Differentiation

Differentiation

Cells differ from each other in morphology (structure), and this difference is a reflection of physiological activities and biochemical functions that are ultimately under the control of genes. The differences that can be seen grossly, observed in the microscope, and detected by biochemical and molecular procedures together comprise what is known as differentiation.

Differentiation resulting from selective gene action of a genome (the entire genetic complement of an organism) held in common by all cells has been a tenet of modern genetic biology. It is the business of a cell to produce all of the proteins and enzymes held in common by most cells. The commonly produced gene products are sometimes referred to as housekeeping proteins. However, the adult fly, frog or human are comprised of a great diversity of differentiated cells. The differentiated cells produce, in addition to the housekeeping gene products, tissue-specific proteins. A unique portion of the genome of differentiated cells is activated and this accounts for differentiation. While all other cells have these gene sequences, they are silent except in the specific cell type under consideration. Thus, cell types differ from each other not because of genomes, nor because of the activity of housekeeping genes, but by the activation of tissue-specific genes which convey cell specificity.

Gene regulation that permits differentiation is the result of promoters and enhancers (which occur in DNA on either side of specific genes) and regulatory proteins which bind to the promoters and enhancers and which in turn enhance or inhibit gene expression.

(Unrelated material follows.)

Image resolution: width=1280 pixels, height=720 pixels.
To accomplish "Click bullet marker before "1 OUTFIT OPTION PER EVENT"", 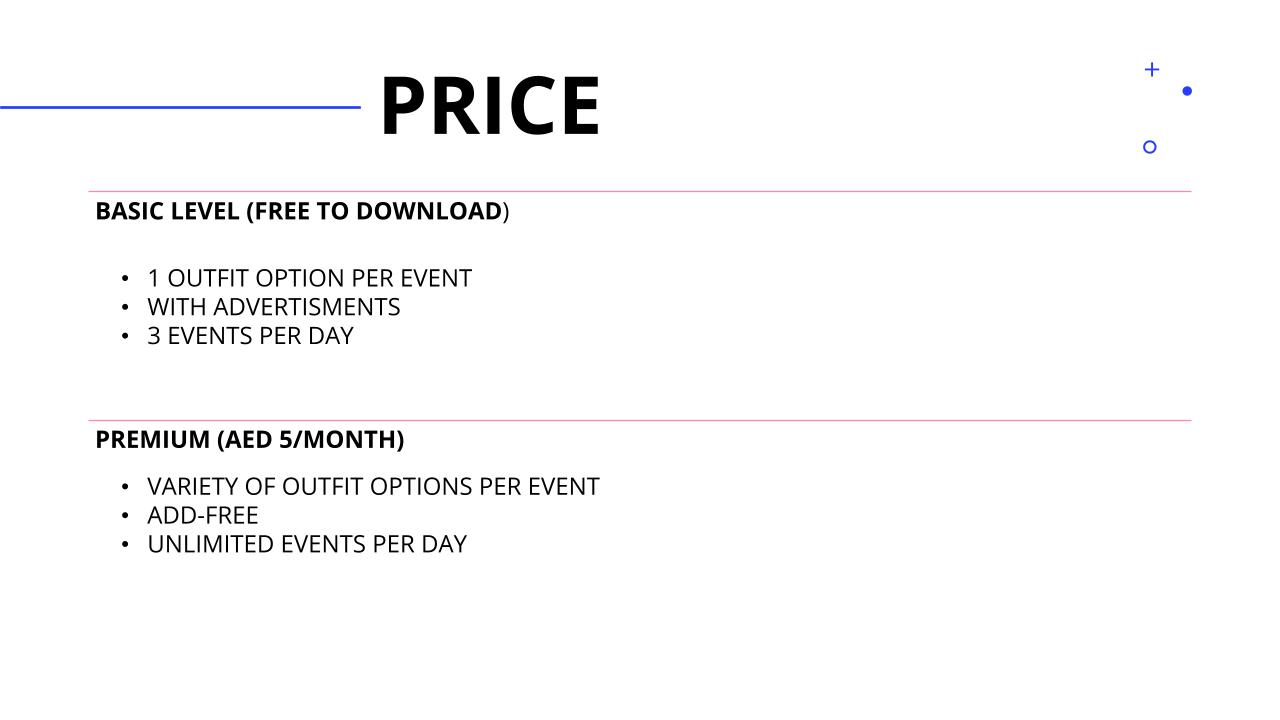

Differentiation is associated with embryology. The undifferentiated cells of a zygote, morula, and blastula give rise to progressively more differentiated cells until the adult forms, which is a mosaic of many highly differentiated cells. Ordinarily, differentiated cells have lost the competence to give rise any other kind of cell. For example, muscle cells never give rise to organ cells, and vise versa. Moreover, contained within the mosaic of terminally differentiated cells are a number of stem cells. A stem cell is a less than fully differentiated cell that has retained the competence to give rise to another stem cell and a cell that will become fully differentiated. Consider the skin--it would rapidly be lost because of abrasion and the wear and tear of use were it not for replacement by cells from the basal layer of epidermis. Differentiation of the skin stem cell progeny gives rise to post-mitotic keratinized protective cells. Blood is a tissue type that must be continually replaced. It is not surprising, therefore, to note that new blood cells develop from stem cells, which like skin stem cells, at division give rise to both more stem cells and cells which will differentiate as blood.